Читать «Вельможная панна. Т. 1» онлайн - страница 22

Даниил Лукич Мордовцев

«Она пришла проститься с нами, – говорит Елена. – От нее ничего не осталось, кроме глаз. Я много плакала, расставаясь с нею: она была моя маленькая мама…

Она просила меня молиться за нее и быть умницей. Мы все ее очень жалели, потому что душа ее была лучшая из всех, и все ее любили. Через три месяца после отъезда я проснулась ночью очень взволнованная и позвала к себе свою бонну. Она пришла, и я сказала ей:

– Ах, мне снилось, что видела Монморанси в белом одеянии и в венце из белых роз.
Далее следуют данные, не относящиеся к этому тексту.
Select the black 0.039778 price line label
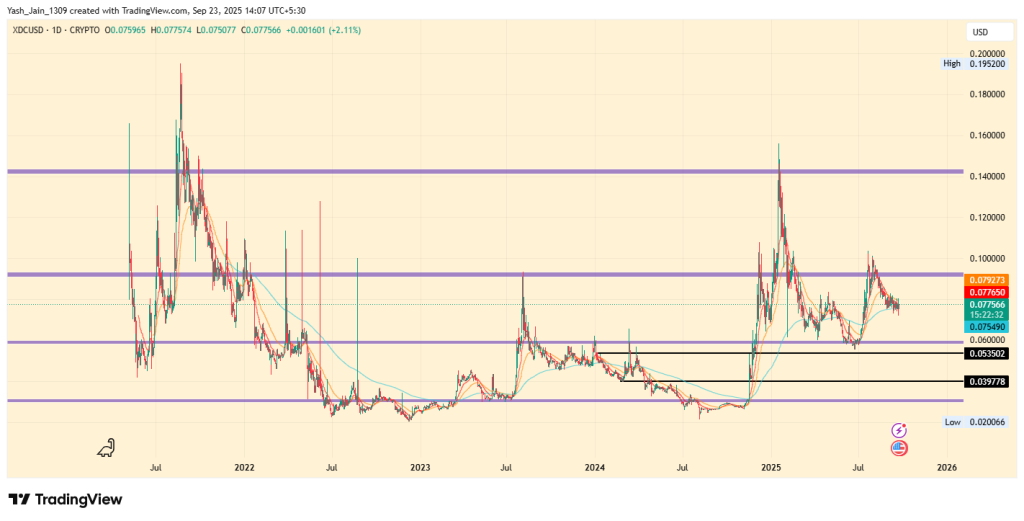(985, 381)
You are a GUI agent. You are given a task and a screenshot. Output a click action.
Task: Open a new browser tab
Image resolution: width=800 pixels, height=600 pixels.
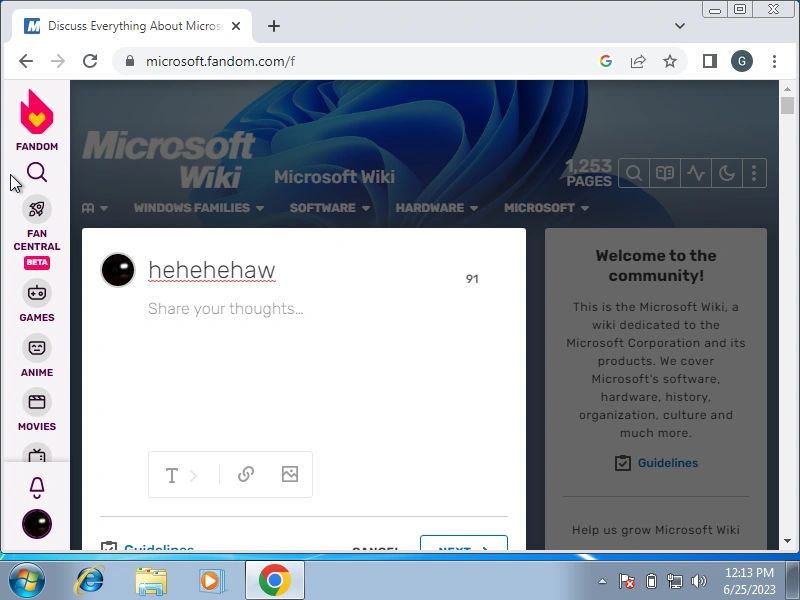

– Она выходит замуж, – сказала бонна.

В этот момент мне показалось, что я вижу ее большие черные глаза, которые глядят на меня, и мне стало страшно. Через несколько дней мы получили известие о смерти Монморанси. Она умерла в ту самую ночь, когда снилась мне.

Наконец сообщили о ее смерти и всему классу. Когда в классе объявили о ее смерти, то это было всеобщее горе; я же, в частности, плакала ужасно».

Что так рано угасшая была недюжинная девочка, это мы читаем тоже у нашей маленькой героини.

«В то время, когда ей – Монморанси – было всего восемь или девять лет, управляла аббатством госпожа де Ришелье. Однажды упрямство девочки вывело аббатису из себя, и она в гневе сказала ей: „Когда я вижу вас такой, то готова убить вас!”

Маленькая Монморанси отвечала: „Это было бы не в первый раз, что Ришелье – палачи Монморанси!”»

Это она намекала на то, что знаменитый Ришелье, герцог и кардинал, правивший почти самодержавно Францией при Людовике XIII, в 1636 году казнил Монморанси, предка маленькой «мамы» нашей Елены.

Глава четвертая. Школьная революция

Возвратимся к нашей маленькой героине. Она – неистощимый повествователь.

Елена рассказывает, как один ничтожный случай, начавшийся с детских шуток и дурачеств, кончился целой монастырской «революцией», как она назвала в упоминаемой нами выше прекрасной монографии Люсьена Перея.

Случилось священнику, дома Риголей де Жювиньи, прийти в монастырь, чтобы исповедовать одну монахиню как раз в то время, когда воспитанницы возвращались с мессы. Проходя мимо прекрасного и очень смуглого Риголея, девочки отпускали на его счет очень язвительные шутки.

Елена сознается, что если бы это был их духовник, дом Темин, то ничего подобного не могло бы быть, потому что воспитанницы уважали его и, конечно, как духовника своего побаивались.

В то время в «красном» классе была одна наставница, по прозванию Сент-Жером, которую воспитанницы терпеть не могли и у которой цвет лица был такой же черный, как и у дома Риголея.

– Вот женить бы их друг на дружке, – болтали некоторые девочки. – То-то пошли бы от них дети, все кроты и арапчата.

«Хотя это была „большая глупость”, – сознается сама Елена, – но эта глупость так понравилась всем, что постоянно болтали про „кротов” и „арапчат”; и когда в классе начинались споры, то обыкновенно спорщицы говорили:

– Что ты за крота хочешь замуж или за арапчонка?»

Так как эти «глупости» занимали весь «белый» класс, то некоторых набожных воспитанниц это очень возмущало.

– Как это возможно! – говорили набожные девочки. – Ведь приближается время, когда мы в первый раз пойдем к причастию.